For decades, plasma exchange (PLEX) has been advocated for patients with rapidly progressive GN and diffuse alveolar hemorrhage due to ANCA (12–3). Autoantibodies in ANCA vasculitis are typically directed to one of two proteins, myeloperoxidase or proteinase-3 (PR3). These autoantibodies are pathogenic and trigger disease activity, activating primed neutrophils and monocytes, leading to vessel injury, and activation of the alternative complement pathway (4). PLEX can rapidly clear these pathogenic autoantibodies, potentially abolishing the inciting cause of ANCA vasculitis.
An early controlled study of PLEX for small-vessel vasculitis included 23 patients treated with standardized immunosuppression and 25 who received PLEX in addition (1). Among those who were dialysis dependent at presentation, 91% (10 out of 11) who received PLEX had improvement in kidney function at 1 month, compared with 38% (three out of eight) of those in the group who did not receive PLEX.

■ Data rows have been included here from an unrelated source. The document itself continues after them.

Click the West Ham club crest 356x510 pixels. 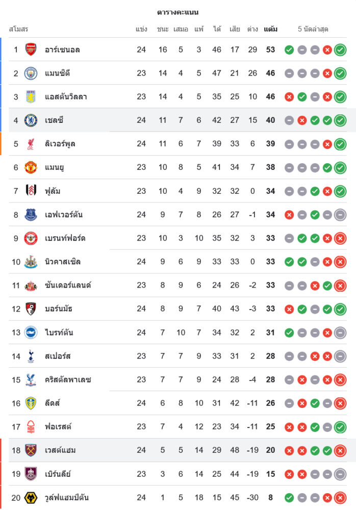(31, 450)
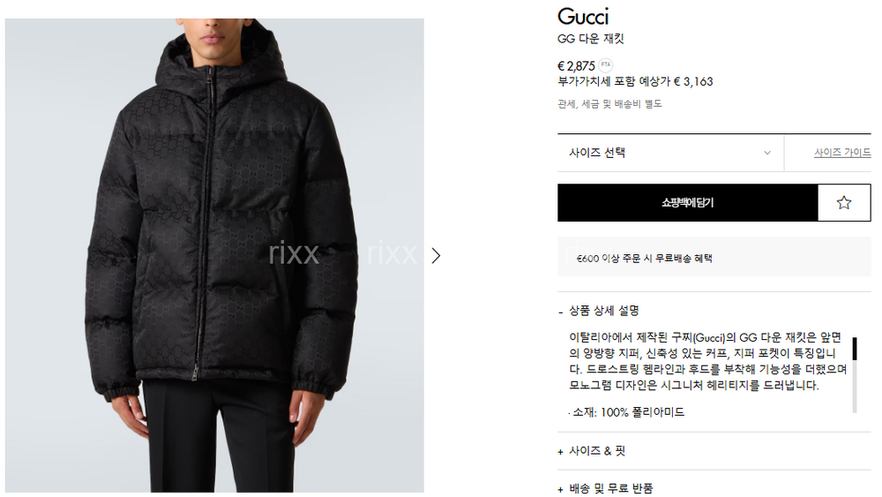The width and height of the screenshot is (882, 497).
Task: Show next product image with right arrow
Action: tap(436, 256)
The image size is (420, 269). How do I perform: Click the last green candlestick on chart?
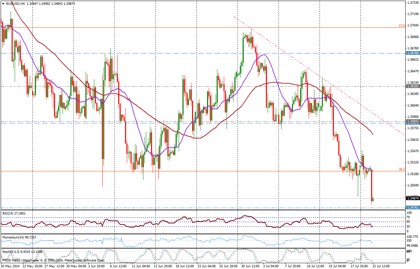point(374,199)
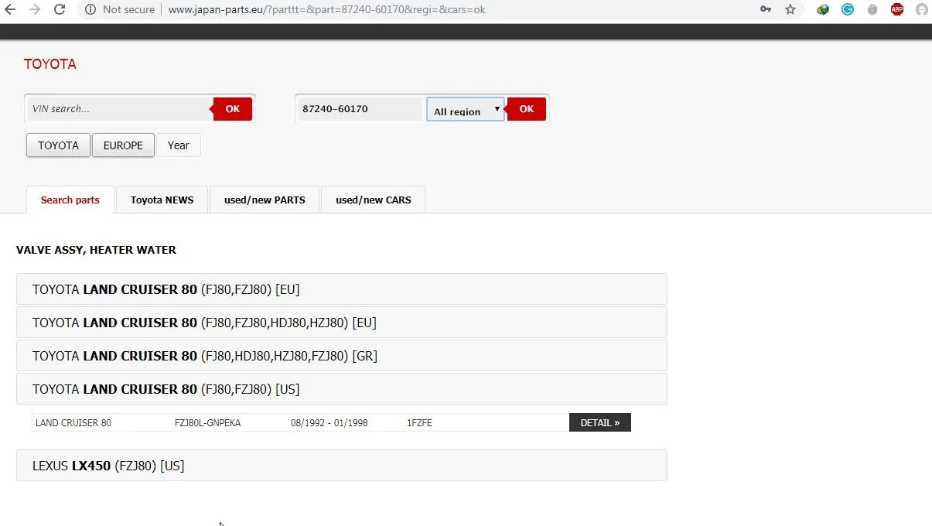Viewport: 932px width, 526px height.
Task: View site info via Not secure icon
Action: (90, 9)
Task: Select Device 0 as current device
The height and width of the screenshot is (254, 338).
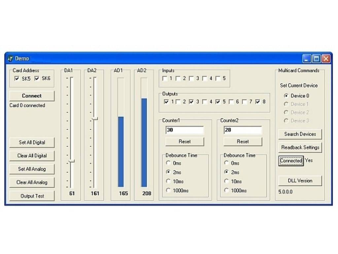Action: tap(286, 96)
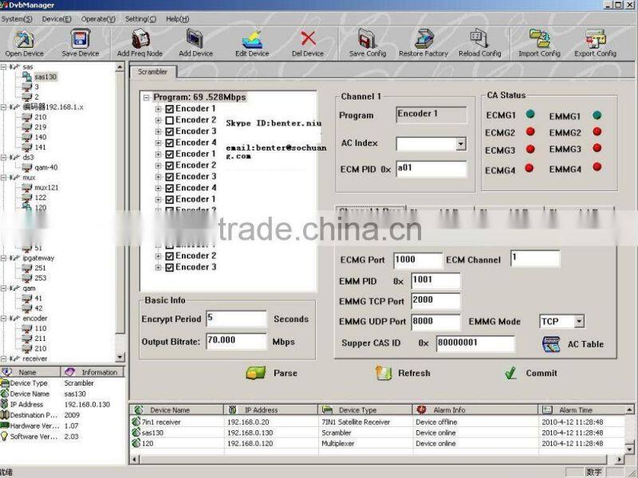638x478 pixels.
Task: Click the Export Config toolbar icon
Action: (595, 38)
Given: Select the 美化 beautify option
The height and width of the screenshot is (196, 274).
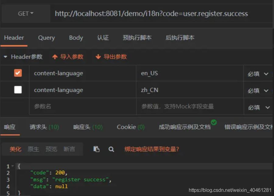Looking at the screenshot, I should (x=15, y=149).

The subsequent Randomized Trial of Plasma Exchange or High-dosage Methylprednisolone as Adjunctive Therapy for Severe Renal Vasculitis (MEPEX) study included patients with ANCA vasculitis and severe renal failure, defined as a serum creatinine above 5.8 mg/dl (500 μmol/L) randomized to receive PLEX or pulse intravenous (IV) methylprednisolone (5). A renal biopsy was required for inclusion. Among the 137 patients randomized, 67 received IV methylprednisolone and 70 received PLEX administered as a total of seven exchanges within 14 days of enrollment. The primary outcome was renal recovery at 3 months, defined as dialysis independence and serum creatinine <5.8 mg/dl (500 μmol/L). At 3 months, 49% of the IV methylprednisolone group achieved renal recovery compared with 69% (P=0.02) of the PLEX group. At 12 months, each group had 51 surviving participants, and 59% (29 out of 51) in the IV methylprednisolone arm remained dialysis independent, compared with 80% (41 out of 51) who received PLEX (P=0.008). These findings remained statistically significant even in multivariable Cox regression analyses. Long-term follow-up of MEPEX evaluated outcomes in 120 patients who were initially enrolled and for whom vital status was available (6). Over a median of 3.95 years, the authors found no difference in a composite outcome of ESKD and death (hazard ratio [HR], 0.81; 95% confidence interval [95% CI], 0.53 to 1.23). Importantly, adverse events did not differ significantly between the two groups. When evaluating ESKD alone and accounting for death as a competing outcome, PLEX had a suggestion of benefit (HR, 0.64; 95% CI, 0.40 to 1.05; P=0.08) albeit not statistically significant. Some have argued this result should not be dismissed as clinically insignificant, because the original study was not designed for long-term outcomes and a substantial proportion of patients were lost to follow-up (7).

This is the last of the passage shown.